What a Weeping Cissy!

A certain man had two wives, which means that under our present law he could be classed as a Bigamist. His first wife was the older of the two, whose weak eyes spoilt her facial beauty. However, his second wife, who turned out to be the first wife's younger sister, was strikingly beautiful, and it was of no surprise that she became her husband's true love, at the cost of his older wife's misery. However, the older spouse successfully gave birth the six of his sons in her desperate but unsuccessful attempt to win her husband's heart, whilst the ravaging beauty remained childless. Even two additional concubines each became mothers of two more of his sons, making a further four in all, totalling ten sons altogether.  

At last, his younger wife gave birth to his son when his firstborn had already grown up.
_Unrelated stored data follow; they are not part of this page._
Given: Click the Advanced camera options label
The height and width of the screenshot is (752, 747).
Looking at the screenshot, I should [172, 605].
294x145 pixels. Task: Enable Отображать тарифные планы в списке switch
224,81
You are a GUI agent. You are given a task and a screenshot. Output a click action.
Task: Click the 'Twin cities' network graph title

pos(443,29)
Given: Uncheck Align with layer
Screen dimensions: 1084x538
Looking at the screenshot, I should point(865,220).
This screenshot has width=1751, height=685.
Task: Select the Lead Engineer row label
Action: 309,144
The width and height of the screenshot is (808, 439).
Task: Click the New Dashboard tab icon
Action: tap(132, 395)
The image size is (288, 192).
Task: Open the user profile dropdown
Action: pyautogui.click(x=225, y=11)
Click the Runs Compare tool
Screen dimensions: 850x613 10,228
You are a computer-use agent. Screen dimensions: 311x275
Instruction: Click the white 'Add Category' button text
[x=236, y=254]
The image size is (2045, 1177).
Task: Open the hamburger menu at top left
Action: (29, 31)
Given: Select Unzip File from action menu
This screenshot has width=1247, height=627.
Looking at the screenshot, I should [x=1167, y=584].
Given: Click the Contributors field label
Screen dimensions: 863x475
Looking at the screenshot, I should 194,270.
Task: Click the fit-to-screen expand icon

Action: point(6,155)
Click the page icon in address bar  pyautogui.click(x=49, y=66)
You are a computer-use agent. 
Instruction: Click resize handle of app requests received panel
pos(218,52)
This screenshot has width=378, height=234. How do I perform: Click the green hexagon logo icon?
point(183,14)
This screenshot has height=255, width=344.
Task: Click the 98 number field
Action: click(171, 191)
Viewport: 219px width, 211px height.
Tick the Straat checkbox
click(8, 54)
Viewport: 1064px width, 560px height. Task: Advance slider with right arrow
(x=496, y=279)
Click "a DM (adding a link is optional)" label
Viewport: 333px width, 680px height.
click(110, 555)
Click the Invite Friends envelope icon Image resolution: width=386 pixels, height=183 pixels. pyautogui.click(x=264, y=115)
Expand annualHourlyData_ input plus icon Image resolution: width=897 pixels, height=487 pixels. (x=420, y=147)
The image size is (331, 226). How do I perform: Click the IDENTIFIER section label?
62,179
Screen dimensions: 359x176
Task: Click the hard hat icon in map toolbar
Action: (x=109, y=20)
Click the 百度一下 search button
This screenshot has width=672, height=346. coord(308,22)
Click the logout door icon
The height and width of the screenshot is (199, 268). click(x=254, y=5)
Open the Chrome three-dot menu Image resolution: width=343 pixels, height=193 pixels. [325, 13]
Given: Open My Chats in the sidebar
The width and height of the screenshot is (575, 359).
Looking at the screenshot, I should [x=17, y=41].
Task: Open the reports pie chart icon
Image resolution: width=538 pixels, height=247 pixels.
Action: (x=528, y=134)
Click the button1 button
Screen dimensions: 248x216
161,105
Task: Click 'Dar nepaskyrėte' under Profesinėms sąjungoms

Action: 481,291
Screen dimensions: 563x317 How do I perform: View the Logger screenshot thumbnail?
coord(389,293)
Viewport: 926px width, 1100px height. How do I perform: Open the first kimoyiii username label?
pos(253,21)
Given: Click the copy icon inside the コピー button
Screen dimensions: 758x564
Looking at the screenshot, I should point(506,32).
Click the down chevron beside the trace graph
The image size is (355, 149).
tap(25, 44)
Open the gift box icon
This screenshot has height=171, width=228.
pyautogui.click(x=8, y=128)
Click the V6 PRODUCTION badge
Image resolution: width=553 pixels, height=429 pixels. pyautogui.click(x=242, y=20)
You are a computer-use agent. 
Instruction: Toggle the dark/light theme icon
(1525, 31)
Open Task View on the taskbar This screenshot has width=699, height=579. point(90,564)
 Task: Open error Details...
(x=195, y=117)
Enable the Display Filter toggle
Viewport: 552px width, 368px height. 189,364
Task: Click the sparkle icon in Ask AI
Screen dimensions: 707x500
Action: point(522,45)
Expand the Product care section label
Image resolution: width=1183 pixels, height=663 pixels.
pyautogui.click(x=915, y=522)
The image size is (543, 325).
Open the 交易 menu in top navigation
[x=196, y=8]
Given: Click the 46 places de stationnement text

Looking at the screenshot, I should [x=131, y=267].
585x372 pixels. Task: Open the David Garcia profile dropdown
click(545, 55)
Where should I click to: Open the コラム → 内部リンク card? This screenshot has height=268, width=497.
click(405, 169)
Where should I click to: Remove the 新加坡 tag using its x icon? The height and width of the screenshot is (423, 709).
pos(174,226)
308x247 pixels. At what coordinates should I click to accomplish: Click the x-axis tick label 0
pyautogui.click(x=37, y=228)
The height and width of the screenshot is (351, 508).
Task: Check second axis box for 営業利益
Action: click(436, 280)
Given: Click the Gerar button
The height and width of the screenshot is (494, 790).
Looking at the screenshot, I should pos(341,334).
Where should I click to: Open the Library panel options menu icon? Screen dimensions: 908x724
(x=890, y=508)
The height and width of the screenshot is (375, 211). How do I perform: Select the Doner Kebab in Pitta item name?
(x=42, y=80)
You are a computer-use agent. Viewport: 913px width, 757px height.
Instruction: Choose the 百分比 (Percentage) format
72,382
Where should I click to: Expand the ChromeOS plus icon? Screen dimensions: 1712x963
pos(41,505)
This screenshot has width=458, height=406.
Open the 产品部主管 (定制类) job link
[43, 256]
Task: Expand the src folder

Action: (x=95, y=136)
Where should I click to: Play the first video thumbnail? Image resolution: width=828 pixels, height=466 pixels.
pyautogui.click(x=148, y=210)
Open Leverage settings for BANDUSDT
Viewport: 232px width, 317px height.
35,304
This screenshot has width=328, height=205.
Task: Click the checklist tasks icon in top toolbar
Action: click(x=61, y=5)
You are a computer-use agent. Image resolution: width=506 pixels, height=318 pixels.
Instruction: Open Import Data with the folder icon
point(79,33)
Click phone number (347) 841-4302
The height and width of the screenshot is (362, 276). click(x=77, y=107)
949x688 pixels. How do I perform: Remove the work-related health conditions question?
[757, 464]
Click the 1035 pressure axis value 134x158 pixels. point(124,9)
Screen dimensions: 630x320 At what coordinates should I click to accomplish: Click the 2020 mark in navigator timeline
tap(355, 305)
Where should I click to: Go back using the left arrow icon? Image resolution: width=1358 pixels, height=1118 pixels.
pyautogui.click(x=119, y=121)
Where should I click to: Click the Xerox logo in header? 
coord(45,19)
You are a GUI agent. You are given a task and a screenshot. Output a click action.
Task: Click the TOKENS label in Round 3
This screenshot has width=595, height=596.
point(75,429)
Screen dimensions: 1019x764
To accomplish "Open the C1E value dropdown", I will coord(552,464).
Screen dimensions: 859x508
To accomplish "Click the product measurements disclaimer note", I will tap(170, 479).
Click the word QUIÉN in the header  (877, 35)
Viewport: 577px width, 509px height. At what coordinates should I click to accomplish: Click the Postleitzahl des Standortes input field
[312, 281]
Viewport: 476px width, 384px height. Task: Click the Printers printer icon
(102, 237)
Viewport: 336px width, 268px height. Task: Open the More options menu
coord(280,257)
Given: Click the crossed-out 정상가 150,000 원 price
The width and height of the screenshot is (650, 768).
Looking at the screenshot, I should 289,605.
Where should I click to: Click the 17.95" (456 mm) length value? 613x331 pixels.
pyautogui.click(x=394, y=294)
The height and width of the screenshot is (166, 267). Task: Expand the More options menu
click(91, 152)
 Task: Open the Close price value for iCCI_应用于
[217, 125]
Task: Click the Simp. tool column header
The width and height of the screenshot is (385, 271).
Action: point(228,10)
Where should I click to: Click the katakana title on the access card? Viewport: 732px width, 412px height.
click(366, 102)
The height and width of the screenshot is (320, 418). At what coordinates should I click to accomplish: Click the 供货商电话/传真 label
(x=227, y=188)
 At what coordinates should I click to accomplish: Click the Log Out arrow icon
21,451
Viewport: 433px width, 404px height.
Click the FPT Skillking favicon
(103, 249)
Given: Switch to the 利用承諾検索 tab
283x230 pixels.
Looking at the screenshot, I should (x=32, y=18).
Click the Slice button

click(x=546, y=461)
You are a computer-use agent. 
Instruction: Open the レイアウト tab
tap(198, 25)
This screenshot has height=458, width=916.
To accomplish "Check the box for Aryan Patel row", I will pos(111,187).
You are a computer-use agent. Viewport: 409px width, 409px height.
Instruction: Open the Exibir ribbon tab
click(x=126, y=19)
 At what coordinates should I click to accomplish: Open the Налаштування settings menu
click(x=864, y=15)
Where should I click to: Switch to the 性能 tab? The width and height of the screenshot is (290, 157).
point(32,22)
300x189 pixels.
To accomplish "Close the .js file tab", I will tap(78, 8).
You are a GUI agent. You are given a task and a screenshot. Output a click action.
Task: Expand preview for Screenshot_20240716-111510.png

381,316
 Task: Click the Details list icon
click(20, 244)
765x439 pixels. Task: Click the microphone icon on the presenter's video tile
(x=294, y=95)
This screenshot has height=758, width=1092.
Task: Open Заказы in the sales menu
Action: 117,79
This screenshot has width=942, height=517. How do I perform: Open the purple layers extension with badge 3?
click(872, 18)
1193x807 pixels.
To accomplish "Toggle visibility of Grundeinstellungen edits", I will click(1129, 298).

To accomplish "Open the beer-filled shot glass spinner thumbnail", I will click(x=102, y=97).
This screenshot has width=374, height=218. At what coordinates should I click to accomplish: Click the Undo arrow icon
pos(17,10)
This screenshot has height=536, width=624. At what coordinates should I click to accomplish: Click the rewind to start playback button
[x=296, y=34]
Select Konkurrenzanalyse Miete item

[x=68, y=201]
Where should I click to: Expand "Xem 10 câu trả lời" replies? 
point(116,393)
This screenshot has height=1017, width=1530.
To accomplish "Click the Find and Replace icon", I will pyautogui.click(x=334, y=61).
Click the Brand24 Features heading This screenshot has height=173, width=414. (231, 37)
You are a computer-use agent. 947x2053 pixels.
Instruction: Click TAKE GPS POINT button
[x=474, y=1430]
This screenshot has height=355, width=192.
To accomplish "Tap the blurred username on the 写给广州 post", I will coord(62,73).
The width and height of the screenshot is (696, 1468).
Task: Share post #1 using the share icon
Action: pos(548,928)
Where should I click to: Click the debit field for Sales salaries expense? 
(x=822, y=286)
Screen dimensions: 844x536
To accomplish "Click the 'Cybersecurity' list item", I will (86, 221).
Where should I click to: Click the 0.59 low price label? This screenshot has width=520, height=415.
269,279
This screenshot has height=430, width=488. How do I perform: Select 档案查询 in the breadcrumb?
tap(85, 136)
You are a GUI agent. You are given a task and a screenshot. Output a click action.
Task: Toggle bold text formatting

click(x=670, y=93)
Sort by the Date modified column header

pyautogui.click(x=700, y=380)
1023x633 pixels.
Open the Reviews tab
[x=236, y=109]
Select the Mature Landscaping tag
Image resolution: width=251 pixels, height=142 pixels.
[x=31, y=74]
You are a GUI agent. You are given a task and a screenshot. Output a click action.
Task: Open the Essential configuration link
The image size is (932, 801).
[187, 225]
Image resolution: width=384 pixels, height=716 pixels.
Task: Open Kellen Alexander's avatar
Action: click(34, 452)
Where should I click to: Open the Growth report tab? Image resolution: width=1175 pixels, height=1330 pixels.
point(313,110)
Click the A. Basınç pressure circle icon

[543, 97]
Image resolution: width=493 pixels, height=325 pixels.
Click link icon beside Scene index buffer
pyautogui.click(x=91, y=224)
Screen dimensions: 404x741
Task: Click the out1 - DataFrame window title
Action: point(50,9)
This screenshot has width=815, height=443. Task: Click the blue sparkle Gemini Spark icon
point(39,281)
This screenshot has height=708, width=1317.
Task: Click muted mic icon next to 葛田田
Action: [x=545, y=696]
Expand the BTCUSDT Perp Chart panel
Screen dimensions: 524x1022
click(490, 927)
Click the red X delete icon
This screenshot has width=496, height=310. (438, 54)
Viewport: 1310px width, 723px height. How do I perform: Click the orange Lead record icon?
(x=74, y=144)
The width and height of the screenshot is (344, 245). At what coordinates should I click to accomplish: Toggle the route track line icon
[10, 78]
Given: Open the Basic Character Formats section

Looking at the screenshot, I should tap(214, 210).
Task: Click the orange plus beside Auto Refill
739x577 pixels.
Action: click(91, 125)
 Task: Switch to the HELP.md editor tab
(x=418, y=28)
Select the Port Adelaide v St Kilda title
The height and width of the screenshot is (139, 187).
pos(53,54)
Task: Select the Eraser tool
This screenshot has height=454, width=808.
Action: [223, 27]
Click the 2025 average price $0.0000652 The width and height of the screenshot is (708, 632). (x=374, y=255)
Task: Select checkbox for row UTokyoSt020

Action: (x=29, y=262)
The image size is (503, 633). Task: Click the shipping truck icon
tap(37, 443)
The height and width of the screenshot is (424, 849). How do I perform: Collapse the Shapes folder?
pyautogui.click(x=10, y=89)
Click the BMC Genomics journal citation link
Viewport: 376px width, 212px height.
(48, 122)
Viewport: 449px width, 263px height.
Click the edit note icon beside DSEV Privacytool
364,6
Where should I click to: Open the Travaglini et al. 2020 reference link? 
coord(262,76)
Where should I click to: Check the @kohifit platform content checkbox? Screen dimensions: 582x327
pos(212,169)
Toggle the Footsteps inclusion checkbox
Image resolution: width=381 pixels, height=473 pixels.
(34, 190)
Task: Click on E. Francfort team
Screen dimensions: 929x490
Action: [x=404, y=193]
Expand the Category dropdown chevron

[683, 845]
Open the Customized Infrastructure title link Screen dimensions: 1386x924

Not long after this, his older wife died prematurely, most likely from a broken heart, and was buried in the family tomb. The man referred to here was Jacob, who was renamed Israel, and to anyone even faintly acquainted with the Bible through Sunday school classes, Jacob's wives were Leah and Rachel. Poor Leah! Enduring a loveless marriage, yet able to give birth to six of his sons, including Judah the fourth-born, who carried the Messianic Line. Rachel at last had given birth to Joseph whilst at middle age. As a result, Joseph became daddy's favourite, much to the jealousy of his older brothers. And this feeling of jealousy towards their youngest brother was not only universally shared, but it also morphed into hatred - especially after cockily revealing to them that he will one day rule over his brothers.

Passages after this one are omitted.